- DATA SECTION
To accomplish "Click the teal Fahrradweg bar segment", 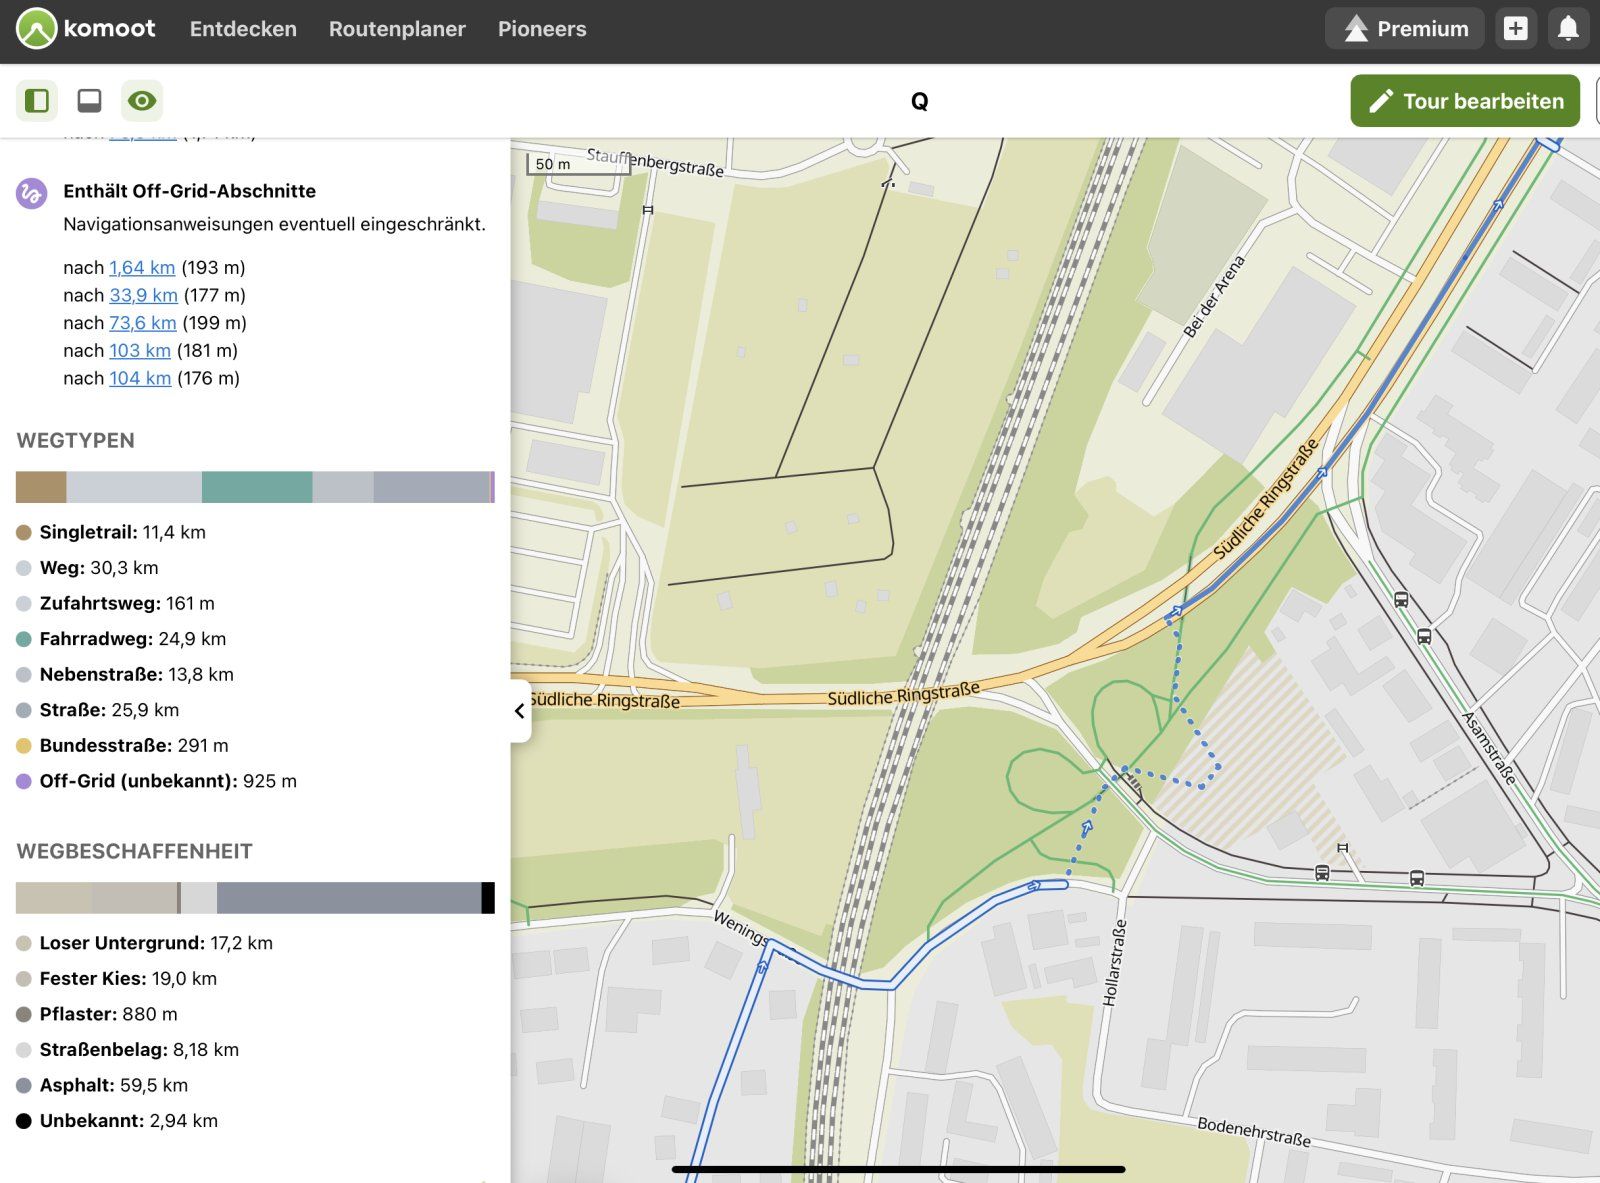I will 257,487.
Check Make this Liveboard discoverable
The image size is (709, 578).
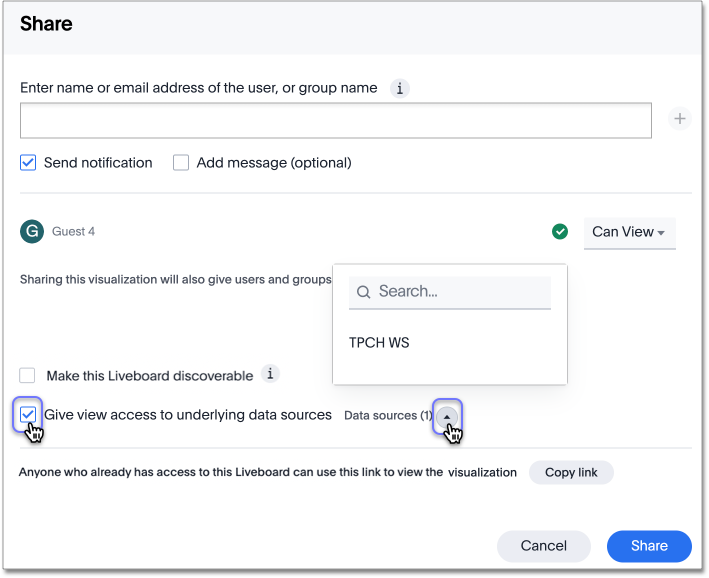coord(28,376)
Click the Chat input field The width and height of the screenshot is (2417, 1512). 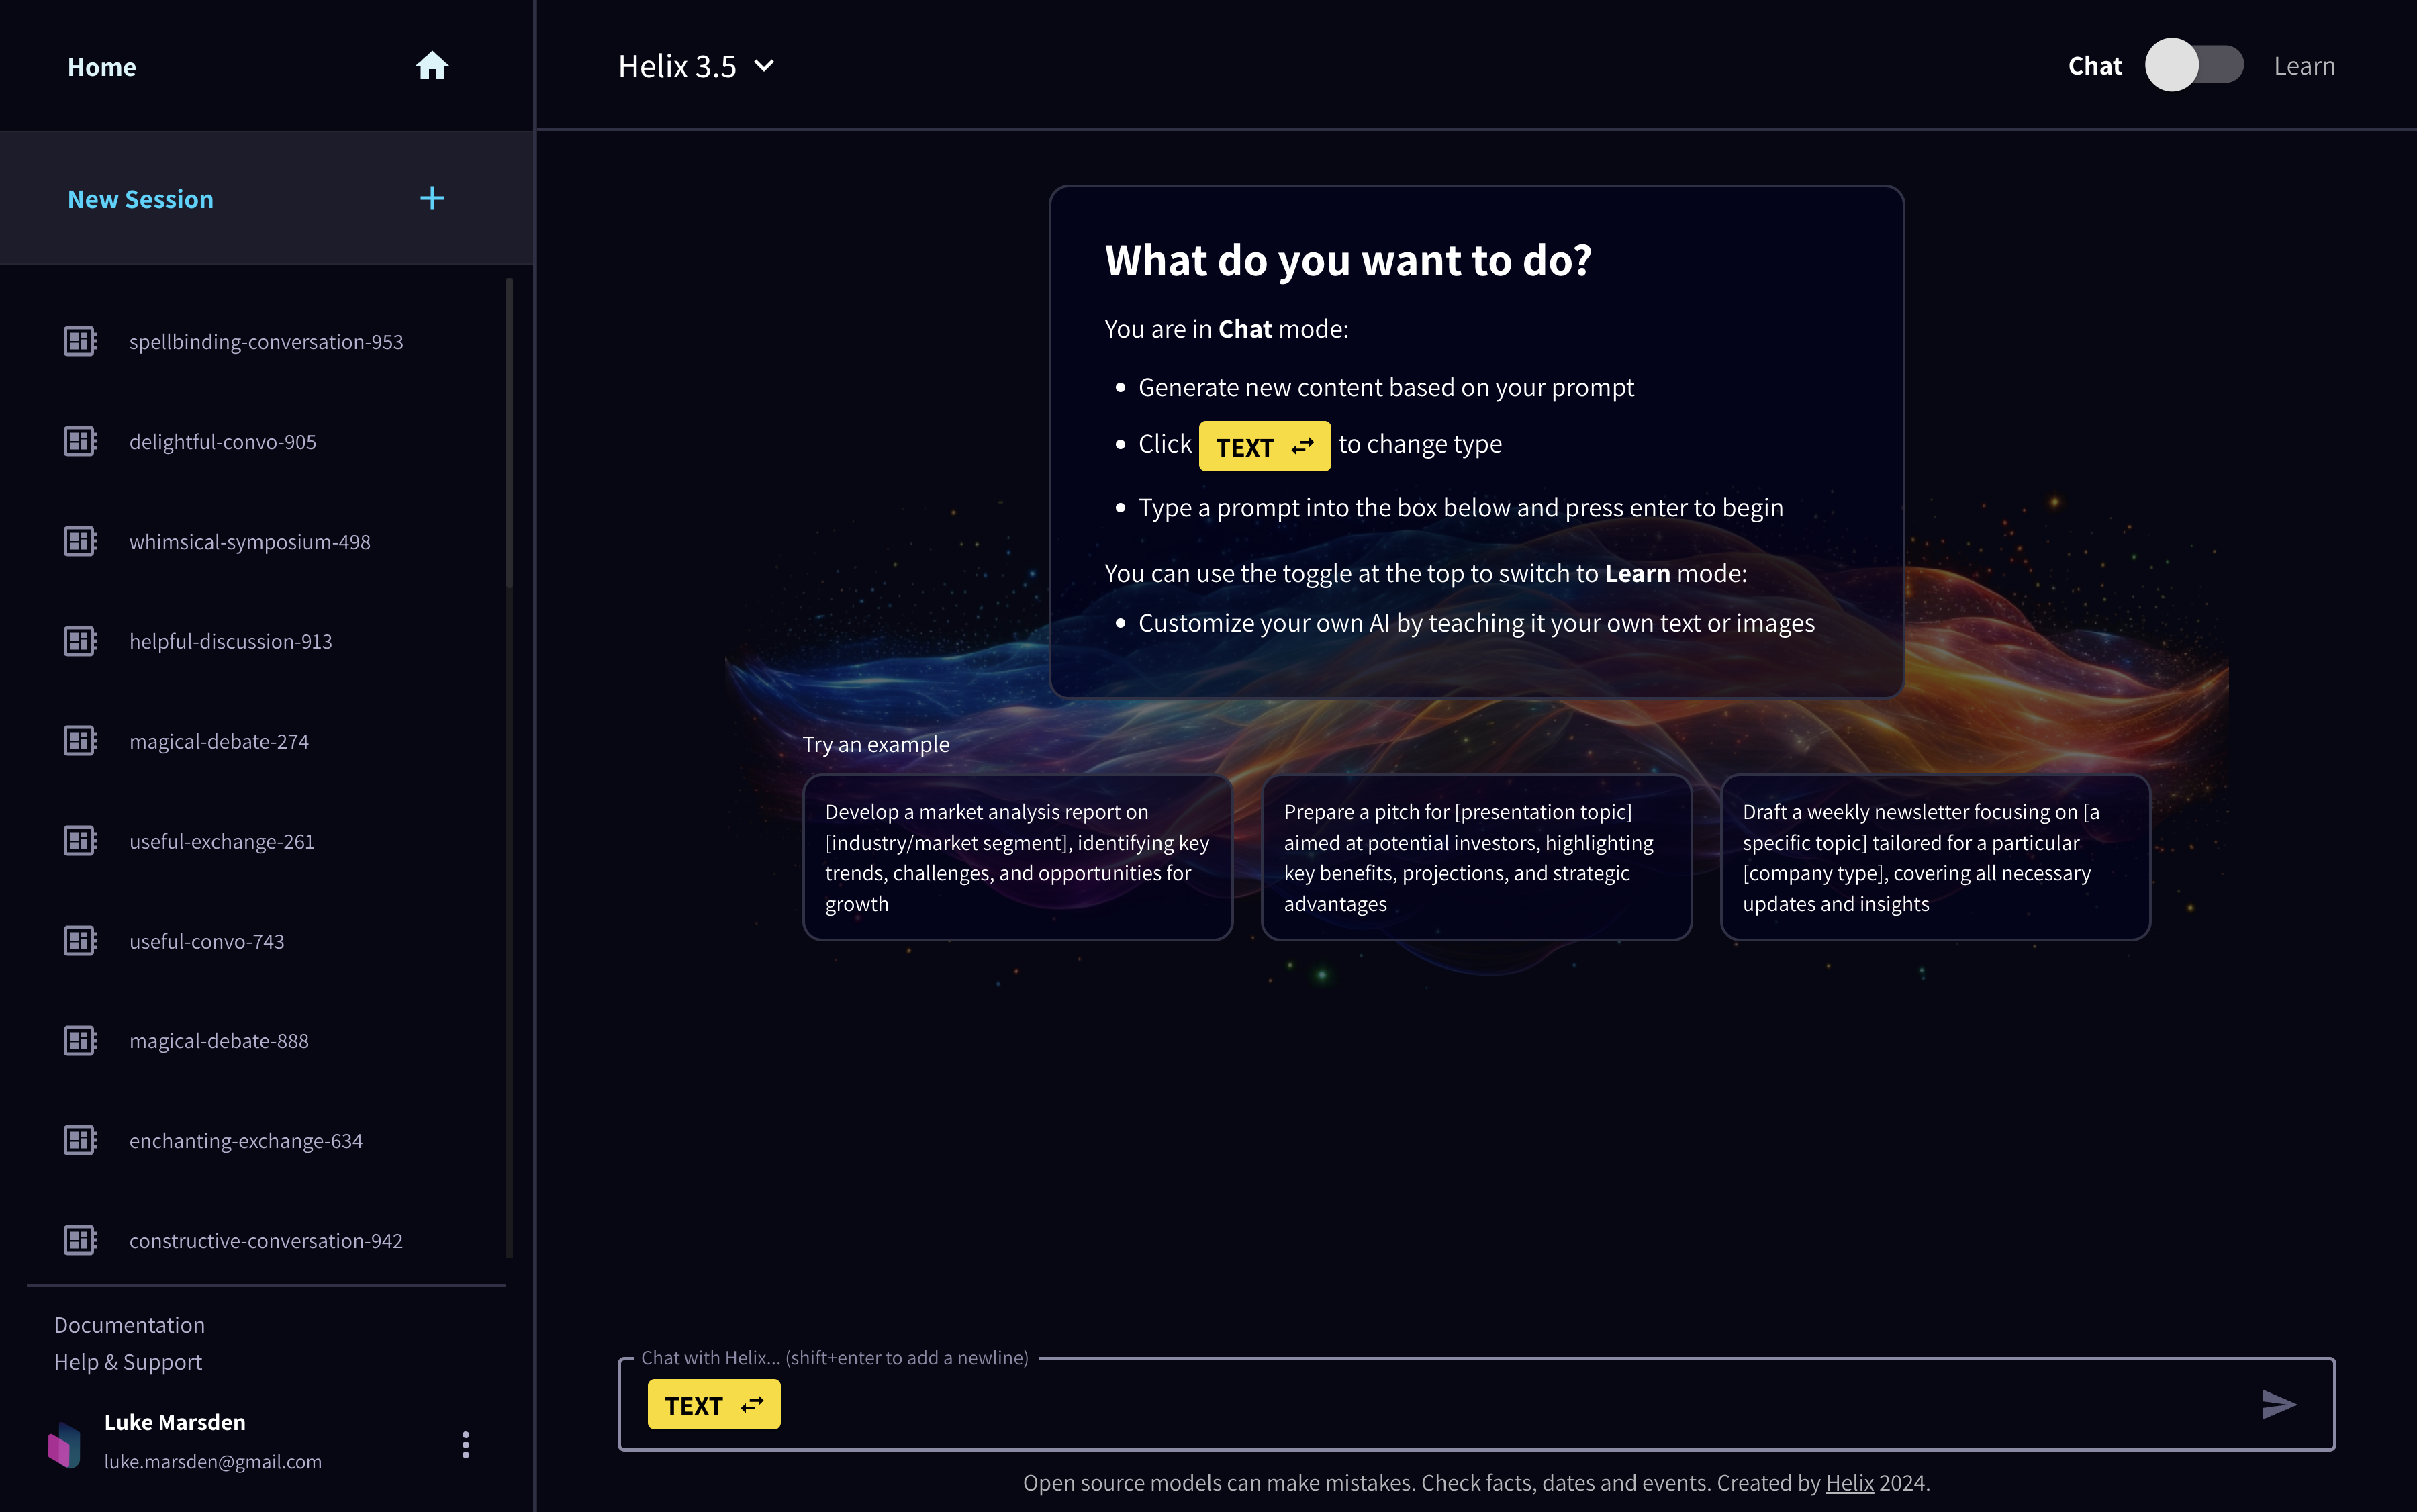coord(1476,1404)
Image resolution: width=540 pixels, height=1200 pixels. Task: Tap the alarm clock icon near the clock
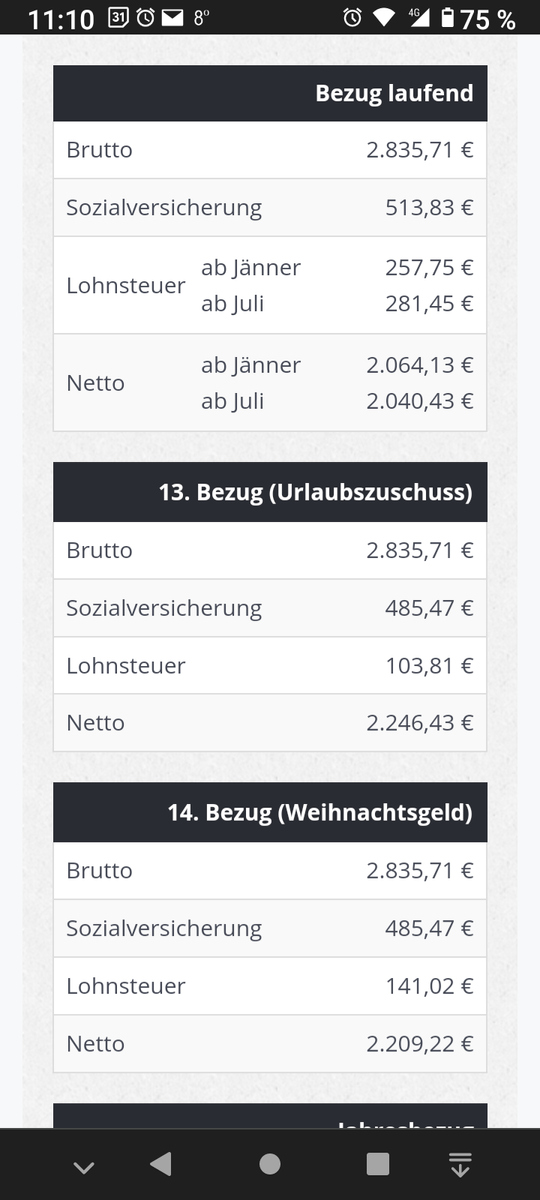(x=145, y=17)
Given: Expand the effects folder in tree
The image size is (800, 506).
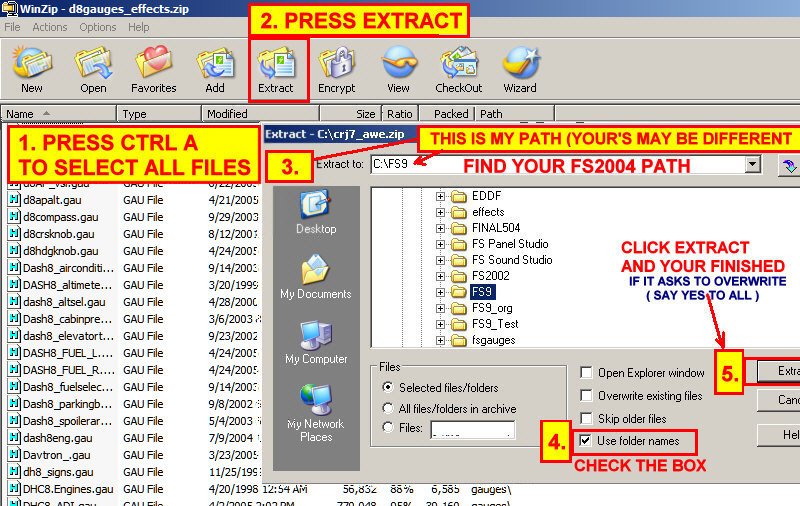Looking at the screenshot, I should [440, 212].
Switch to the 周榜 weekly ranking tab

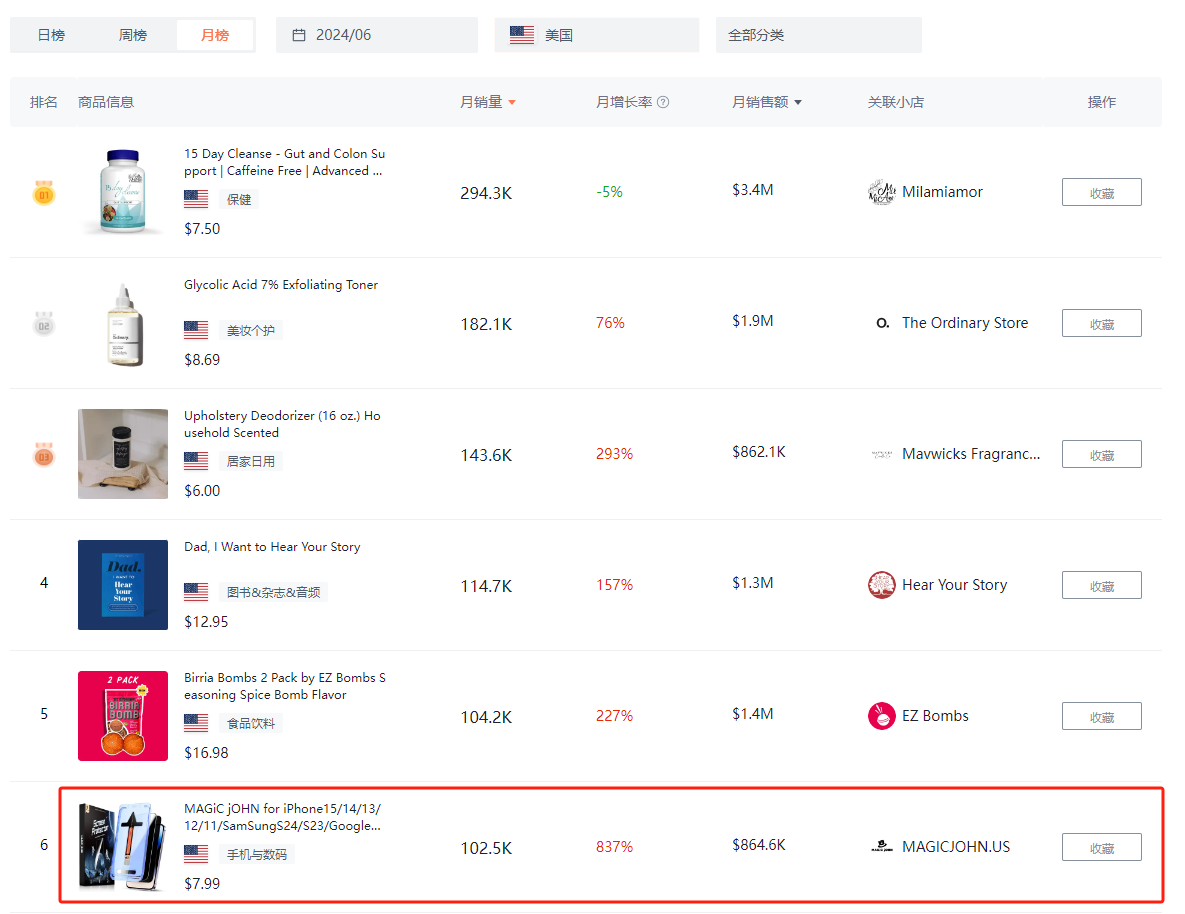(133, 35)
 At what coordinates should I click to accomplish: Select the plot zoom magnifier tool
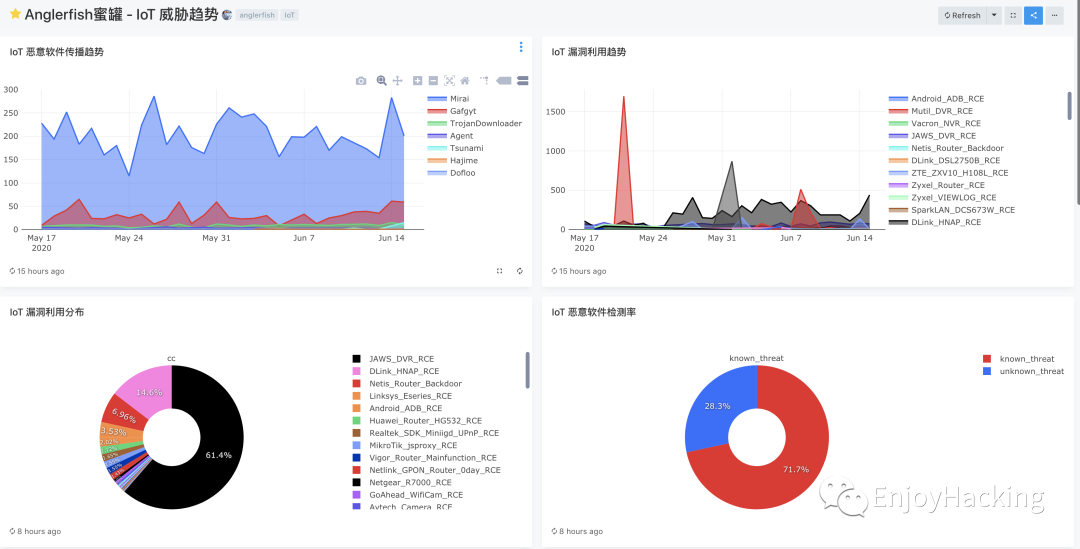382,81
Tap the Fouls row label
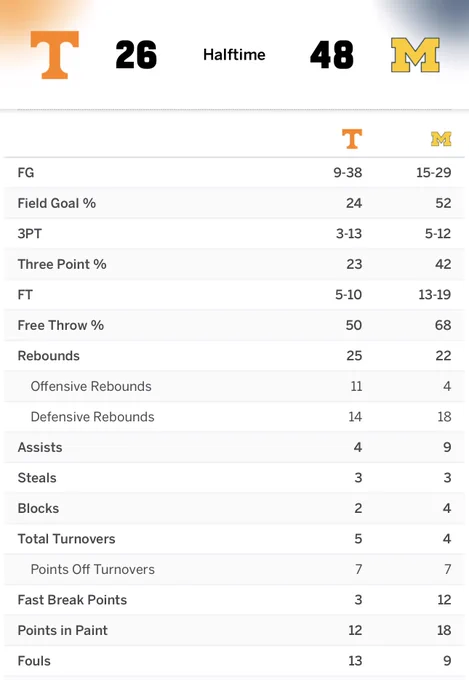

- WHAT YOU WILL DO
The task requires restating verbatim the lines from the one that holds "At what coordinates" through the end of the listing, both ends counted, and no pictures.

- EXERCISE SOLUTION
 At what coordinates should I click to accomplish: Select the plot zoom magnifier tool
382,81
Tap the Fouls row label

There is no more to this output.